# [Build Log] 100g in wall vivarium



## EXODUS1500 (Jan 19, 2009)

Hello everyone, I thought I would share my adventure in making my vivarium.

We had a breakfast nook thing between out living and dining room, and I was discussing tanks with the lady, and she looked over at the area and asked if I could put one in the wall.... SOLD!

And so it has begun!

The wall before:









The other Side, just after destruction started:









random shots:


----------



## XtremeAaron (Jan 1, 2015)

Awesome. Look forward to the progress!


----------



## EXODUS1500 (Jan 19, 2009)

Thanks! Here is some more pics of the progress:


















Next 3 are pics of the water feature and driftwood


----------



## Dawna (Jan 18, 2015)

Looks amazing! Subscribed!

Dawna


----------



## Mohlerbear (Feb 20, 2014)

Subscribed! This looks rad. 


Sent from my iPhone using Tapatalk


----------



## EXODUS1500 (Jan 19, 2009)

Quick little update. been working on some hardscaping. Next update should have some fake rocks that I have been working on in it.


----------



## EXODUS1500 (Jan 19, 2009)

A couple more pics.


----------



## TapDart91 (Jul 7, 2014)

Thats awesome great work can't wait to see how it look once plants start hitting the tank


----------



## frogpecker (Mar 20, 2013)

Very cool design. I'll be reading along. Thanks for posting so many great pictures.


----------



## EXODUS1500 (Jan 19, 2009)

I have a few different inhabitants in mind, but was wondering what you all thought would be the best frog to use all of the space. 

The dimensions are:
36" High x 42" Wide x 21" Deep

Thanks!


----------



## a hill (Aug 4, 2007)

Looks fun, acrylic front I'm guessing?

You know, there is some more room above that you're wasting... 


-Andrew


Smiling when unhappy makes you happier. 
Transcribed via Siri.


----------



## EXODUS1500 (Jan 19, 2009)

Got a little further.
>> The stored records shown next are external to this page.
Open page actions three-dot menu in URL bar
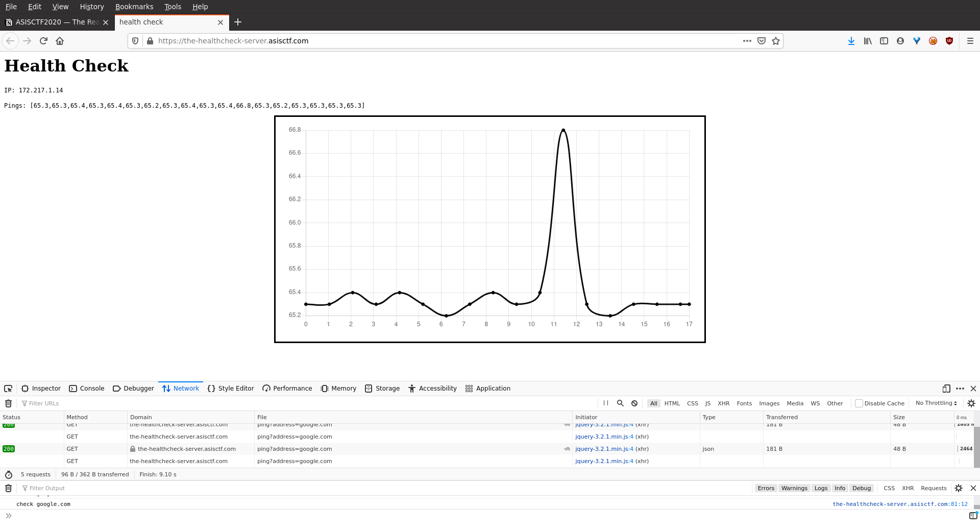980x532 pixels. [747, 41]
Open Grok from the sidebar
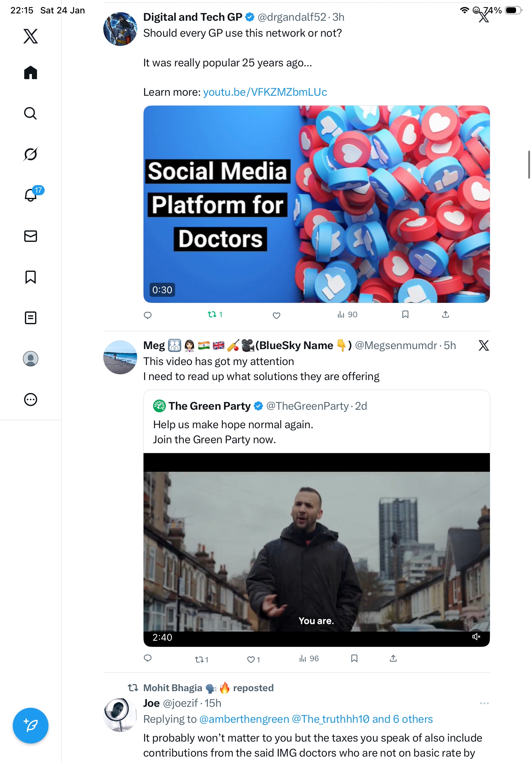Image resolution: width=532 pixels, height=762 pixels. pos(31,154)
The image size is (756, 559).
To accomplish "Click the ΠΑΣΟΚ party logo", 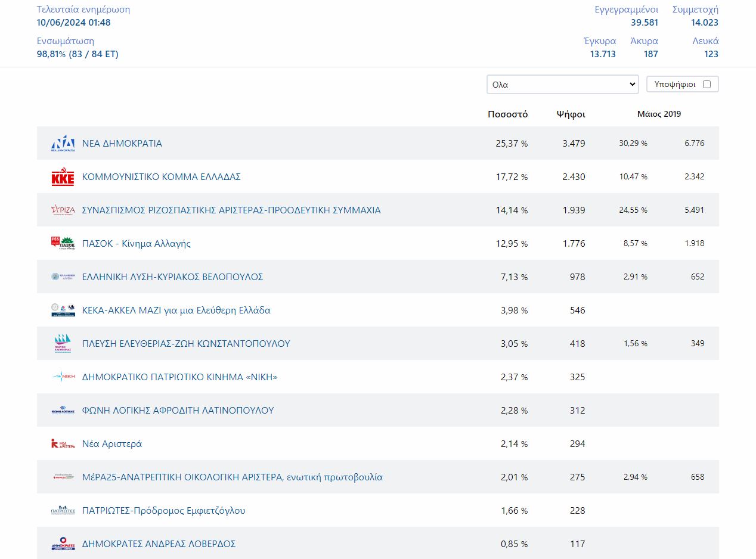I will tap(63, 244).
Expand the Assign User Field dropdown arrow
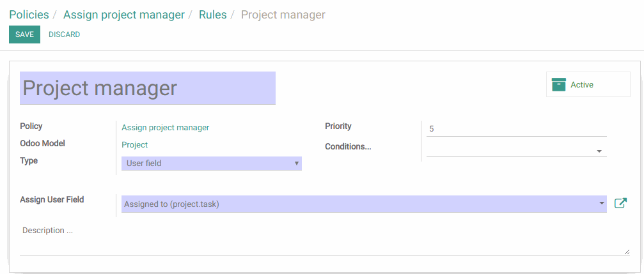644x274 pixels. pyautogui.click(x=602, y=204)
I am waiting for some cork bark to finish off the bare left wall, and I need to finish off the right corner cork bark piece which is going to an access panel to the waterfall and fogger. 
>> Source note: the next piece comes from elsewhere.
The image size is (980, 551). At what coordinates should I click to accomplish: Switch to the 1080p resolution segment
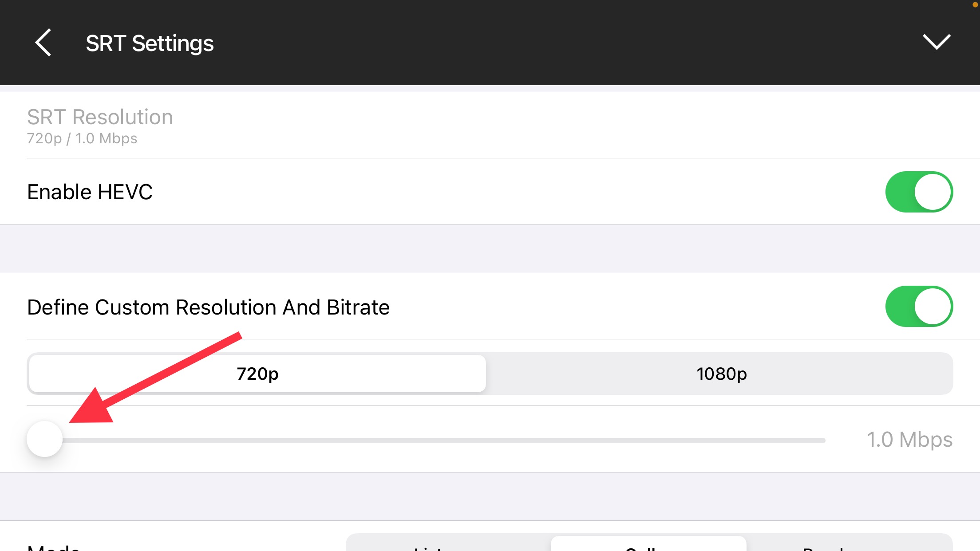coord(721,374)
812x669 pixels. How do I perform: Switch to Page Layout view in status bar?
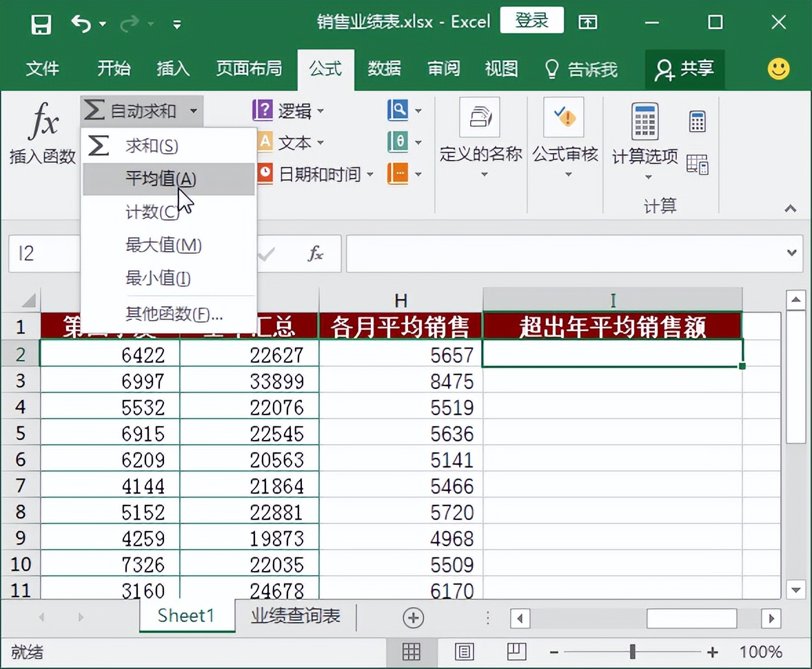(465, 651)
Of course I have to finish all the outside trim work so it doesn't look like a disaster. haha

Also, I'm thinking the tank will house a horde of Highland Bronze Auratus. I want something that uses all of the space and my lover doesn't like galacts as much as I do, so this seems like a good compromise. Anyone else have suggestions?


----------



## EXODUS1500 (Jan 19, 2009)

Working on the trim for the front:


----------



## epiphytes etc. (Nov 22, 2010)

That beast looks good. Even in a tank that size, though, I would be hesitant to use the wandering Jew or the Phlebodium.


----------



## EXODUS1500 (Jan 19, 2009)

epiphytes etc. said:


> That beast looks good. Even in a tank that size, though, I would be hesitant to use the wandering Jew or the Phlebodium.
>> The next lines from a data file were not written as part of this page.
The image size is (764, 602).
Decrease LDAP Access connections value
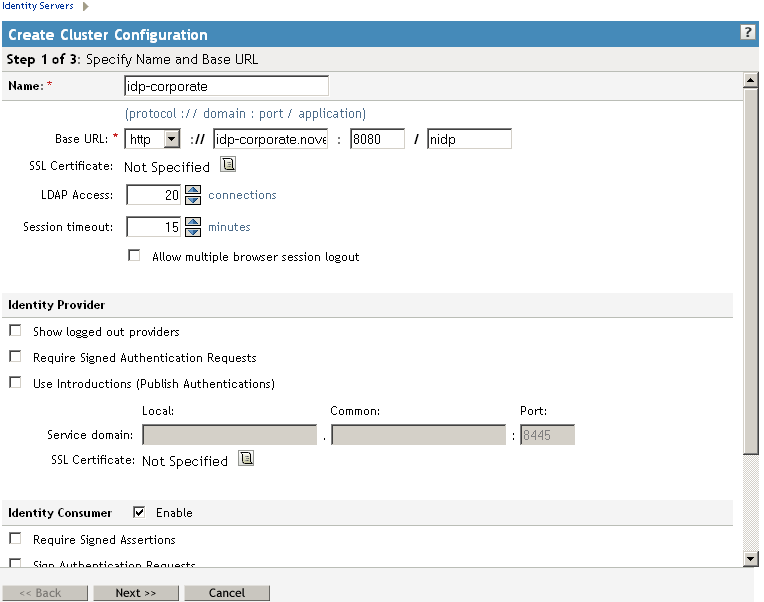[193, 200]
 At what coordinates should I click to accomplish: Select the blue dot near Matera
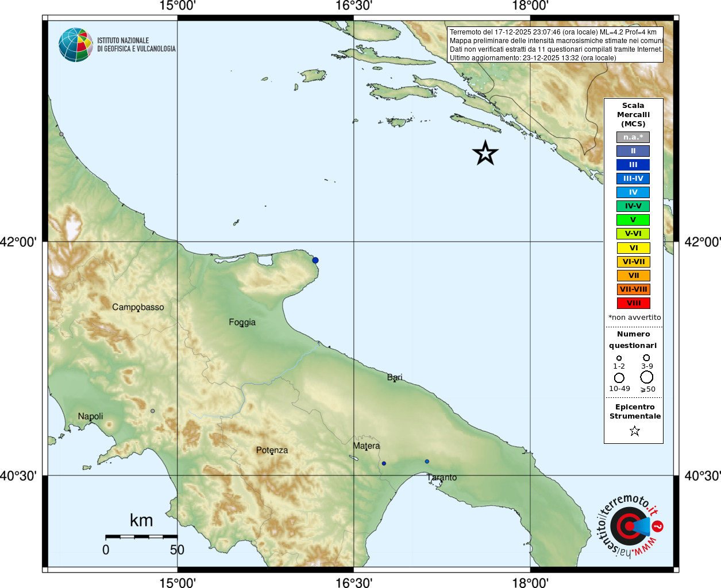click(384, 463)
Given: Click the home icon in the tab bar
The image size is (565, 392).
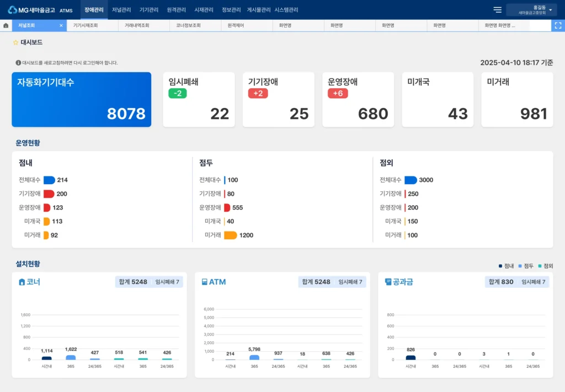Looking at the screenshot, I should tap(6, 25).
I plan on a lot of pruning with the Wandering Jew, as far as the fern goes, I have never had one before, but I thought they only got a foot tall. I will just see how it goes, I assume its not an invasive plant, so I can remove it if I dont like its size.


----------



## EXODUS1500 (Jan 19, 2009)

Got the stream and fogger working.


----------



## EXODUS1500 (Jan 19, 2009)

Added some more plants and did a little more work:


----------



## steve8855 (Apr 24, 2012)

so how to you assess the tank is it only from the top?

looks awesome by the way


----------



## EXODUS1500 (Jan 19, 2009)

steve8855 said:


> so how to you assess the tank is it only from the top?
> 
> looks awesome by the way


There is a hidden access door for feeding on the left side. For main access, the entire front panel lifts off as one piece. I'll have to get some pics of how it works.


----------